THE DATA

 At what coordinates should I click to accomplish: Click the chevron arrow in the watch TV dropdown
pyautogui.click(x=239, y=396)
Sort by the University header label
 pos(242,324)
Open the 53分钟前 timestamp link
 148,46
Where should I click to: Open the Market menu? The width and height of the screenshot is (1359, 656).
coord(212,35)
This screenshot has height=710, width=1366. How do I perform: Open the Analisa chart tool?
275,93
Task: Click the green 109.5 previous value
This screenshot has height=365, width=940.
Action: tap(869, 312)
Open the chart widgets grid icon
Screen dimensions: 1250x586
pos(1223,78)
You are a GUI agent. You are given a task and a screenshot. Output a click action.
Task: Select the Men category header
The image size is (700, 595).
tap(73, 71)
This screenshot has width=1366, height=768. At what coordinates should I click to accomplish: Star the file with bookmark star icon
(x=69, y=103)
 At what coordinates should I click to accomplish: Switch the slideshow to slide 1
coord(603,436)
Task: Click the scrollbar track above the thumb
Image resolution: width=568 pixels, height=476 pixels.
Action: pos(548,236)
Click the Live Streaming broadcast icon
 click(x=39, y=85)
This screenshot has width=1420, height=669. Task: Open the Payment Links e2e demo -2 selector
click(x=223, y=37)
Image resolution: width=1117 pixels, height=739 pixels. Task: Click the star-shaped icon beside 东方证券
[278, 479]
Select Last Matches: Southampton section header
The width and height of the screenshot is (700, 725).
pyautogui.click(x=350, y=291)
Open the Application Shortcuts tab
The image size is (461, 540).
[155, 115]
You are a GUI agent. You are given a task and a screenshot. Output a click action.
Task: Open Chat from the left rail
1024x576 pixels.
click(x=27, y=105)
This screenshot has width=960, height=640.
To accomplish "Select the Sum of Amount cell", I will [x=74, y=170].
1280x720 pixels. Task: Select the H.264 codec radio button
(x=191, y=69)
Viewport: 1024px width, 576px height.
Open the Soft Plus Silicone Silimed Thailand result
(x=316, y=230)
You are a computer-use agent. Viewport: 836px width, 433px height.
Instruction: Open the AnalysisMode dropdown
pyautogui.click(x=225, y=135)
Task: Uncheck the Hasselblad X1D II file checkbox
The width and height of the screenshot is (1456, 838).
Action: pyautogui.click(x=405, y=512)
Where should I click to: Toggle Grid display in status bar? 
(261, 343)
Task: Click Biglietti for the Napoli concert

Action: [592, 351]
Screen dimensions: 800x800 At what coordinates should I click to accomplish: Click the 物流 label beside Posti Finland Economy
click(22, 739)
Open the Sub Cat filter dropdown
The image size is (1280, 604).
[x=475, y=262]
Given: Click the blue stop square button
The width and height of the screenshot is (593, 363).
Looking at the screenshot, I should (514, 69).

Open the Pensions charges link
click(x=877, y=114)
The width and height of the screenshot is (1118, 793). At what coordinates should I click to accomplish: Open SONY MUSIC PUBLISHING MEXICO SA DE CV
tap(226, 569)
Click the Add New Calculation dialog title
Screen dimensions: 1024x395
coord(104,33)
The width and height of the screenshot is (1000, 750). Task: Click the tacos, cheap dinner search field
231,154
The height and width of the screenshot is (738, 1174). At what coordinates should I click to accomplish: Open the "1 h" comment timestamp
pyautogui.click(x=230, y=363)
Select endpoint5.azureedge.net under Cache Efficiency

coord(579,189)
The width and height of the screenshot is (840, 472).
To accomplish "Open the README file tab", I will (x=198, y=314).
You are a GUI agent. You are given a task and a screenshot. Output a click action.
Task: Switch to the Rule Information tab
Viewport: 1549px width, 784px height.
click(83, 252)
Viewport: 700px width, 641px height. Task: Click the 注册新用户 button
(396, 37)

YOUR TASK
With nothing left out, print the data above exactly.

OUTPUT
 At what coordinates should I click to accomplish: Click the chevron arrow in the watch TV dropdown
pyautogui.click(x=239, y=396)
Sort by the University header label
 pos(242,324)
Open the 53分钟前 timestamp link
 148,46
Where should I click to: Open the Market menu? The width and height of the screenshot is (1359, 656).
coord(212,35)
This screenshot has height=710, width=1366. How do I perform: Open the Analisa chart tool?
275,93
Task: Click the green 109.5 previous value
This screenshot has height=365, width=940.
Action: tap(869, 312)
Open the chart widgets grid icon
Screen dimensions: 1250x586
pos(1223,78)
You are a GUI agent. You are given a task and a screenshot. Output a click action.
Task: Select the Men category header
The image size is (700, 595).
tap(73, 71)
This screenshot has width=1366, height=768. At what coordinates should I click to accomplish: Star the file with bookmark star icon
(x=69, y=103)
 At what coordinates should I click to accomplish: Switch the slideshow to slide 1
coord(603,436)
Task: Click the scrollbar track above the thumb
Image resolution: width=568 pixels, height=476 pixels.
Action: pos(548,236)
Click the Live Streaming broadcast icon
 click(x=39, y=85)
This screenshot has width=1420, height=669. Task: Open the Payment Links e2e demo -2 selector
click(x=223, y=37)
Image resolution: width=1117 pixels, height=739 pixels. Task: Click the star-shaped icon beside 东方证券
[278, 479]
Select Last Matches: Southampton section header
The width and height of the screenshot is (700, 725).
pyautogui.click(x=350, y=291)
Open the Application Shortcuts tab
The image size is (461, 540).
[155, 115]
You are a GUI agent. You are given a task and a screenshot. Output a click action.
Task: Open Chat from the left rail
1024x576 pixels.
click(x=27, y=105)
This screenshot has width=960, height=640.
To accomplish "Select the Sum of Amount cell", I will [x=74, y=170].
1280x720 pixels. Task: Select the H.264 codec radio button
(x=191, y=69)
Viewport: 1024px width, 576px height.
Open the Soft Plus Silicone Silimed Thailand result
(x=316, y=230)
You are a computer-use agent. Viewport: 836px width, 433px height.
Instruction: Open the AnalysisMode dropdown
pyautogui.click(x=225, y=135)
Task: Uncheck the Hasselblad X1D II file checkbox
The width and height of the screenshot is (1456, 838).
Action: pyautogui.click(x=405, y=512)
Where should I click to: Toggle Grid display in status bar? 
(261, 343)
Task: Click Biglietti for the Napoli concert

Action: [592, 351]
Screen dimensions: 800x800 At what coordinates should I click to accomplish: Click the 物流 label beside Posti Finland Economy
click(22, 739)
Open the Sub Cat filter dropdown
The image size is (1280, 604).
[x=475, y=262]
Given: Click the blue stop square button
The width and height of the screenshot is (593, 363).
Looking at the screenshot, I should (514, 69).

Open the Pensions charges link
click(x=877, y=114)
The width and height of the screenshot is (1118, 793). At what coordinates should I click to accomplish: Open SONY MUSIC PUBLISHING MEXICO SA DE CV
tap(226, 569)
Click the Add New Calculation dialog title
Screen dimensions: 1024x395
coord(104,33)
The width and height of the screenshot is (1000, 750). Task: Click the tacos, cheap dinner search field
231,154
The height and width of the screenshot is (738, 1174). At what coordinates should I click to accomplish: Open the "1 h" comment timestamp
pyautogui.click(x=230, y=363)
Select endpoint5.azureedge.net under Cache Efficiency

coord(579,189)
The width and height of the screenshot is (840, 472).
To accomplish "Open the README file tab", I will (x=198, y=314).
You are a GUI agent. You are given a task and a screenshot. Output a click action.
Task: Switch to the Rule Information tab
Viewport: 1549px width, 784px height.
click(83, 252)
Viewport: 700px width, 641px height. Task: Click the 注册新用户 button
(396, 37)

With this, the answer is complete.